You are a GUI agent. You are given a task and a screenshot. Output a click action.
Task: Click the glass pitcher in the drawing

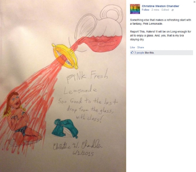click(x=98, y=29)
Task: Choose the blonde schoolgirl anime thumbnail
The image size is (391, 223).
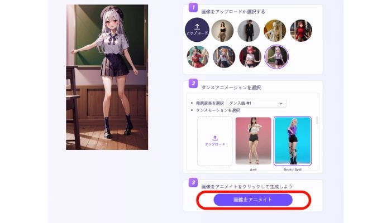Action: tap(223, 56)
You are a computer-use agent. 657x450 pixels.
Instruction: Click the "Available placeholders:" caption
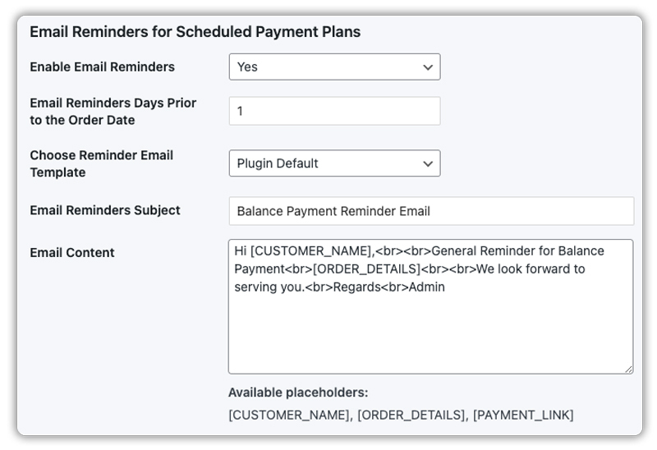[298, 393]
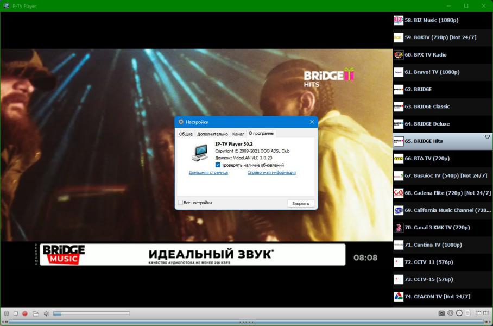Toggle the channel list panel icon
The height and width of the screenshot is (326, 493).
click(467, 313)
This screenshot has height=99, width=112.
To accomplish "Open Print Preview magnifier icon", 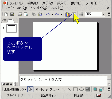I will tap(26, 14).
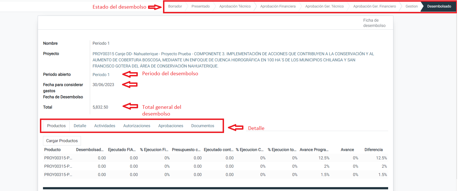Open product row with 12.5% Avance Programado
Screen dimensions: 458x191
(x=58, y=158)
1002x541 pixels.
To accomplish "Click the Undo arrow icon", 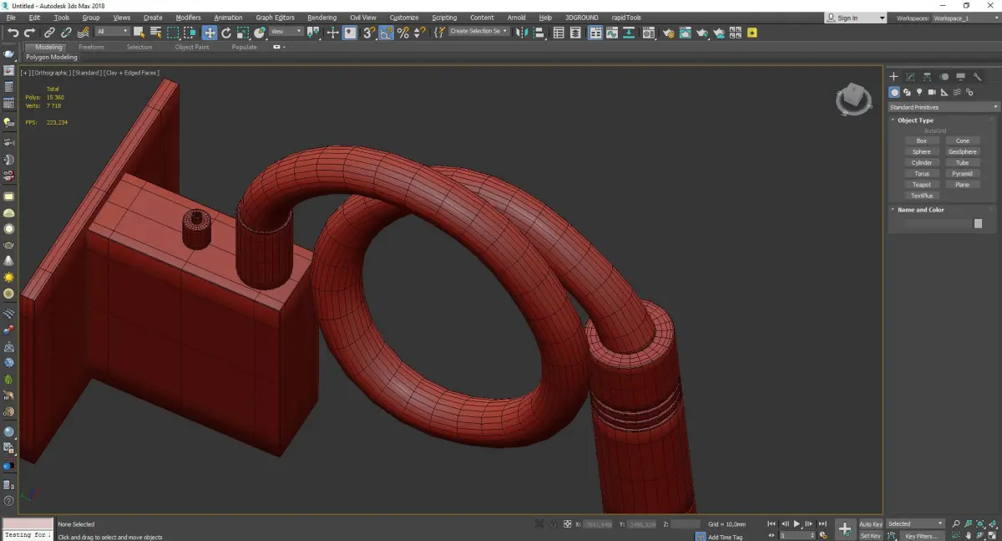I will [x=13, y=33].
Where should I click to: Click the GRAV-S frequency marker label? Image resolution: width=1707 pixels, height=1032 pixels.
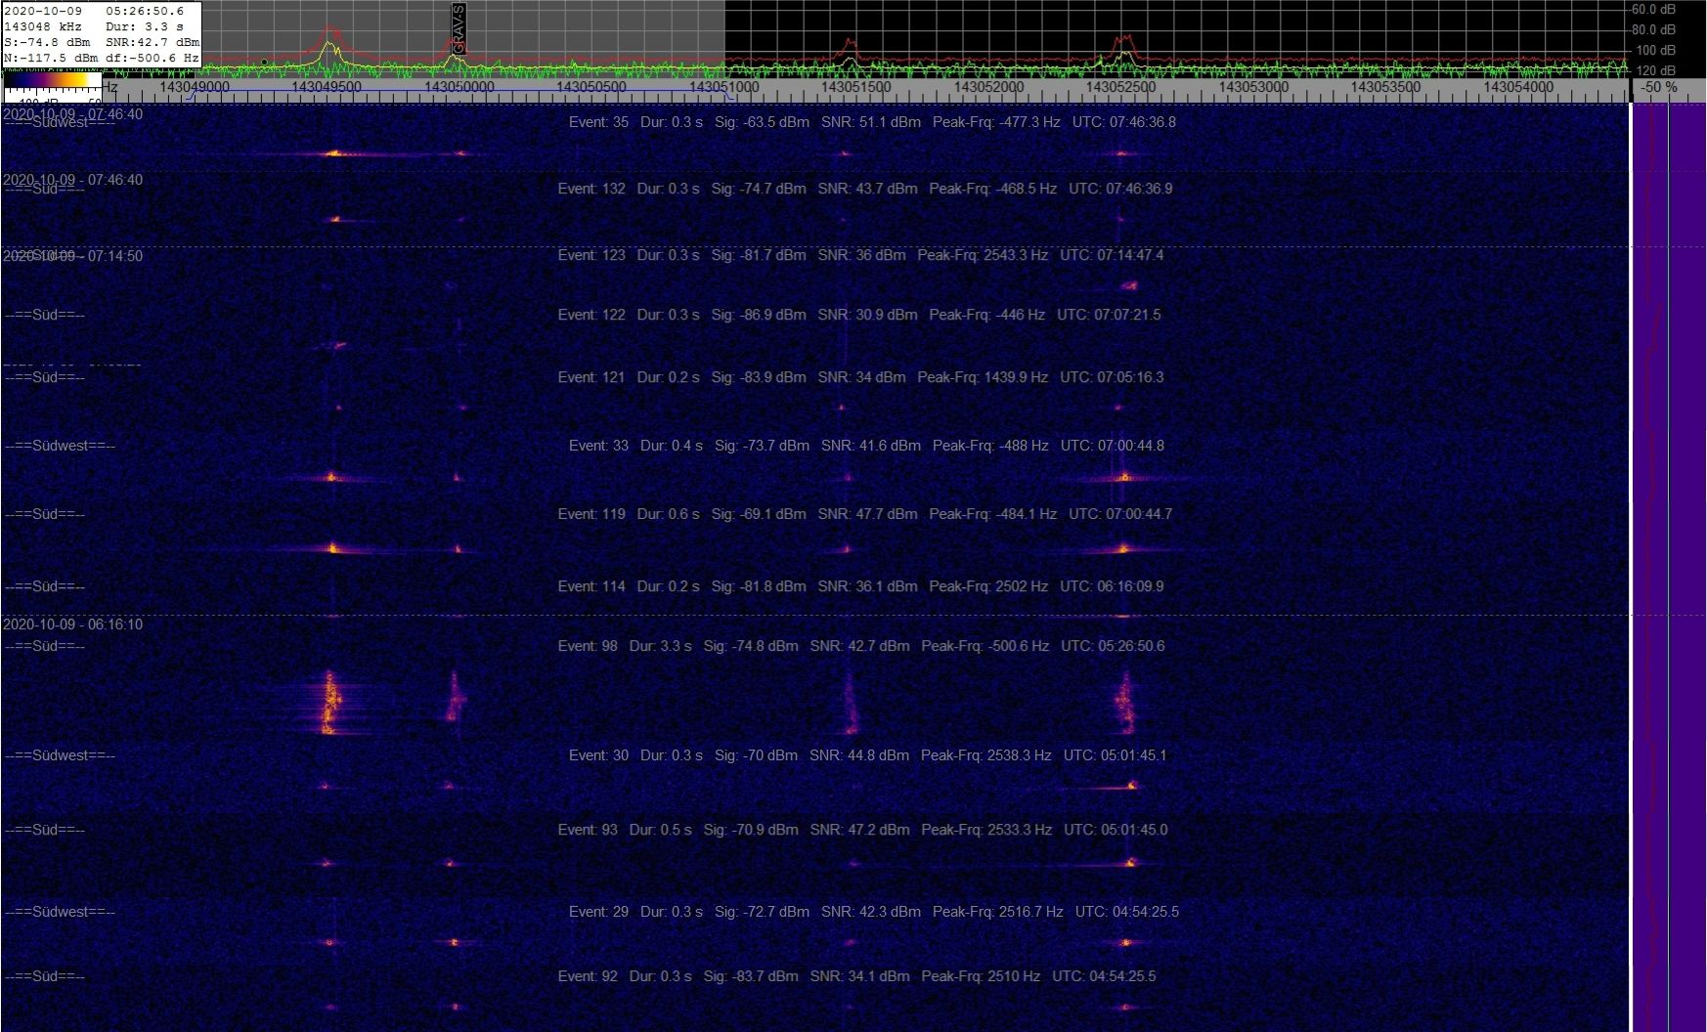pos(459,28)
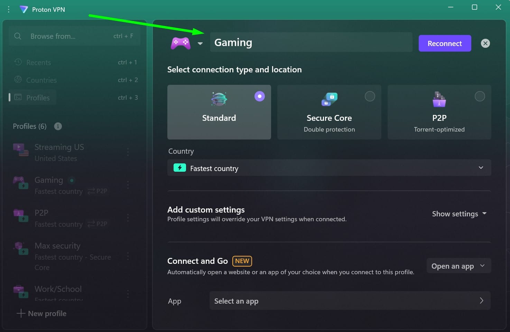The width and height of the screenshot is (510, 332).
Task: Click the Profiles info icon
Action: (x=58, y=126)
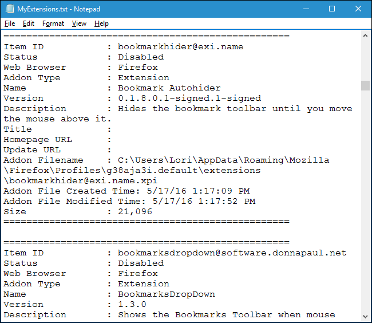This screenshot has height=323, width=372.
Task: Open the File menu
Action: click(x=10, y=23)
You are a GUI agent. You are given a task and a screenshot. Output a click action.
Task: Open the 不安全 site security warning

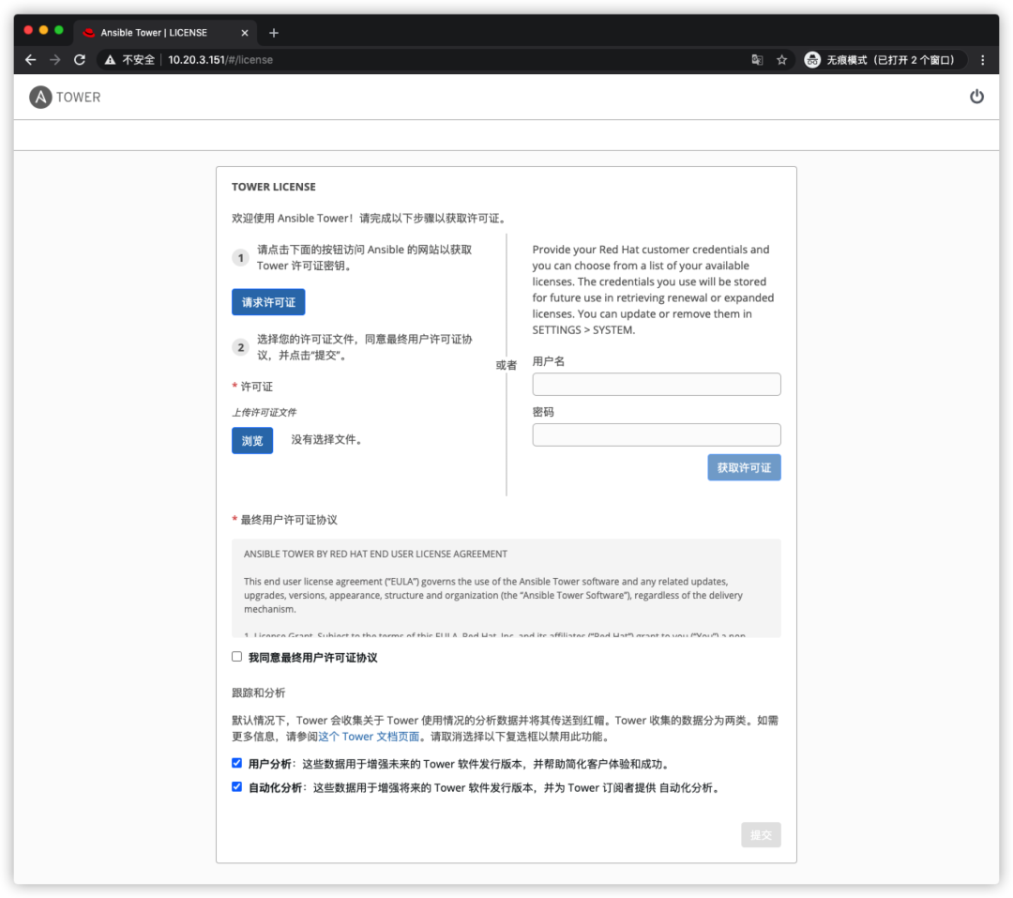point(129,58)
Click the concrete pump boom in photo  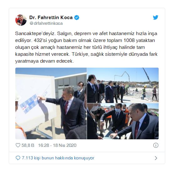(x=122, y=76)
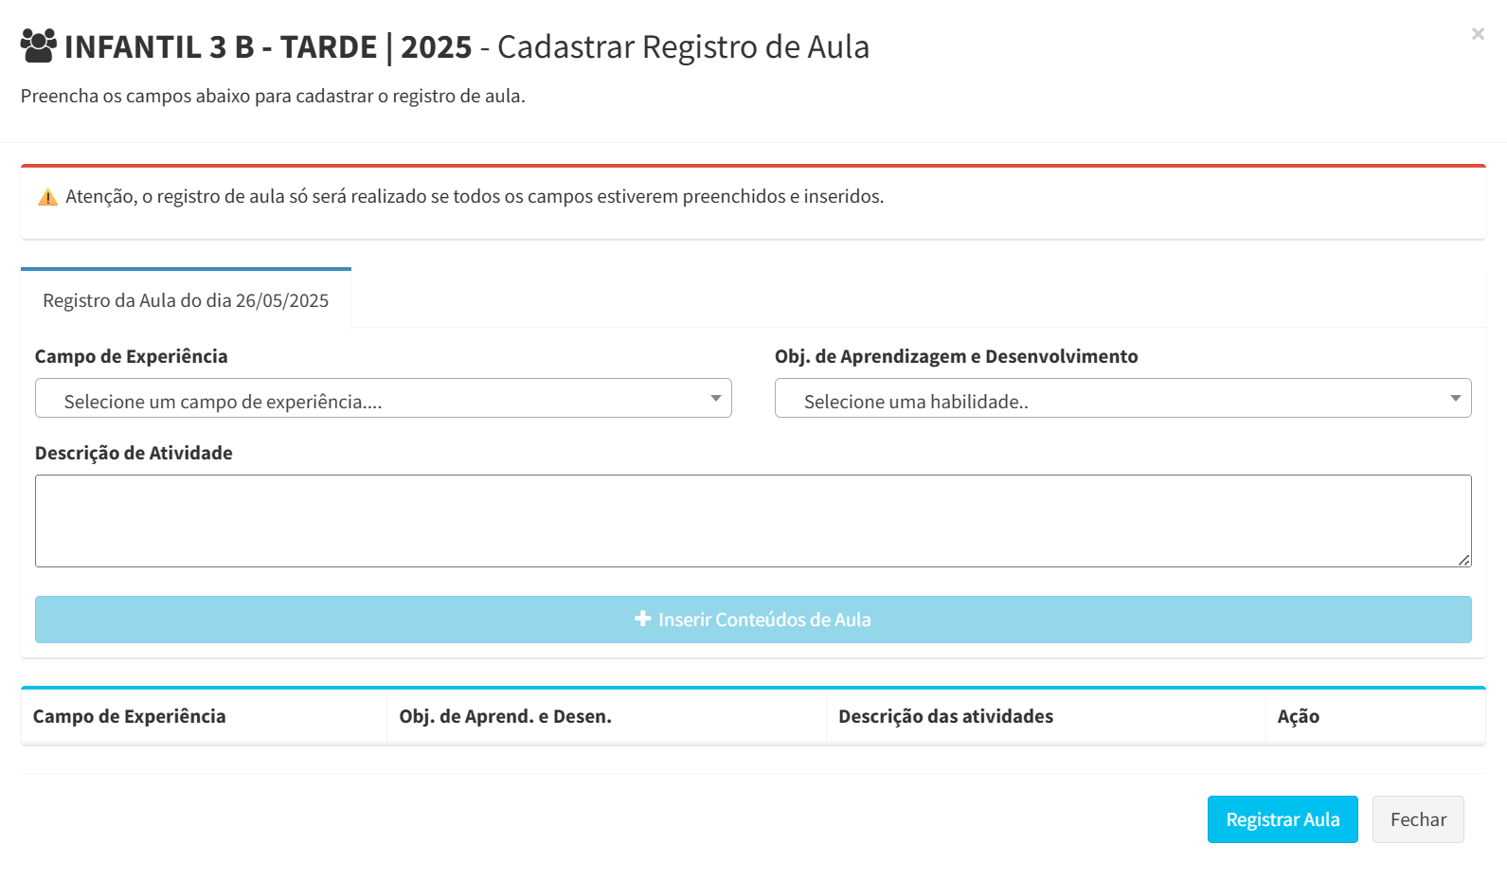Click the Atenção warning message text

(x=475, y=196)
--*--
### Task prompt
Only the lines from the first line of the data above through the line with "You are a computer-use agent. 657x450 pixels." should appear in the answer, retyped exactly, with every picture left out.

### Answer space
You are a GUI agent. You are given a task and a screenshot. Output a click action.
Task: Click the glass pitcher in the drawing

click(x=98, y=29)
Task: Choose the blonde schoolgirl anime thumbnail
The image size is (391, 223).
Action: tap(223, 56)
You are a computer-use agent. 657x450 pixels.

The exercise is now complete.